But rather than a dedicated crop sensor camera, could Canon not have a "crop mode" setting for say, the R5 and have it do the same thing a dedicated crop sensor camera does?

Seems that would be the route to go....give you everything you'd want in one body?

C

Except lower cost and higher pixel density. (And the needed second body for low light sports shooters, many of whom usually carry both a "long" and "wide" body with lenses mounted on both for fast swapping when the action moves closer.)

7D Mark II - $1,799 in 2014 with pixel density equal to 50MP $3,699 5Ds, much higher than 24MP $3,499 5D Mark III.
7D Mark II - $1,799 in 2014 with 10 fps (faster than 6 fps $3,499 5D Mark III and 5 fps $3,699 5Ds, almost as fast as $6,499 12 fps 1D X)

The obvious target for pixel density in 2020-21 would be the APS-C version of the R5s sensor, rumored to be in the 80MP range. That would give an APS-C sensor with 31MP. The obvious fps target would be 12/20 (R5, R6) or even 14/30 (M6 Mark II).
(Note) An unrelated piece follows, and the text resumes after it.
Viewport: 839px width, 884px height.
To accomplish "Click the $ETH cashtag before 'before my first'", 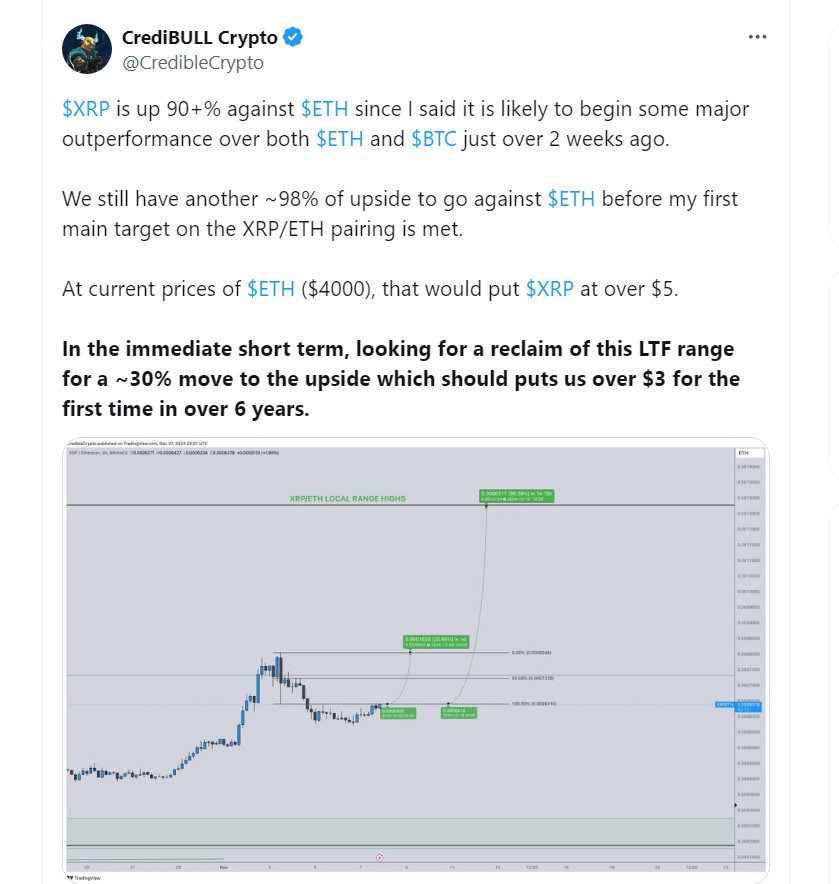I will (571, 199).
It could be basically an M6 Mark II/90D resolution sensor in an R5 type body, though I see Canon likely going to a polycarbonate body if this happens. The 5D Mark III/IV and 7D Mark II bodies were nearly identical in size, shape, and button layout.
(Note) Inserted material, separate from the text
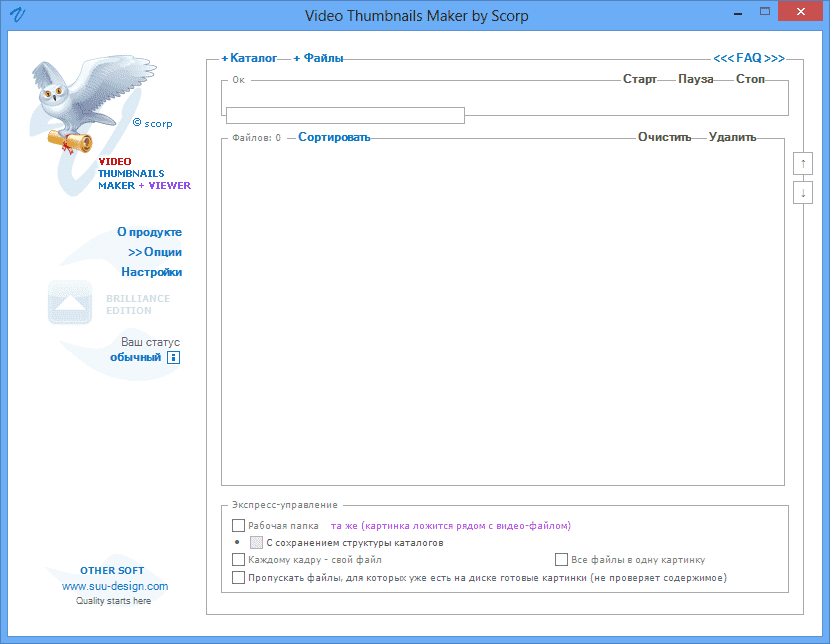The height and width of the screenshot is (644, 830).
Task: Toggle Пропускать файлы skip existing pictures checkbox
Action: [x=238, y=577]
It would also probably have an M6 Mark II type shutter, rather than a scaled down version of the R5 shutter rated at 500,000 cycles. For context, the 2014 7D Mark II has a 200,000 shutter rating. This was between the 150,000 rating for the 2012 5D Mark III/2016 Mark IV and the 400,000 rating for the 2012 1D X and 2016 1D X Mark II. Both the R5 and 1D X Mark III have a 500,000 shutter durability rating, the R6 has a 300,000 shutter rating. The 30D-80D had 100,000 shutter life ratings, the 90D ups that to 120,000. None of the EOS M series have published shutter durability ratings.
 

AEWest

EOS RP
Jan 30, 2020
380
475
Entry level Rebel did a lot for Canon when people were buying ILCs like crazy. But as total ILC numbers continue to drop, the lion's share of the erosion is in the entry level APS-C product space. Canon can no longer rely on those buyers to keep them profitable, because those buyers are becoming fewer and fewer each year.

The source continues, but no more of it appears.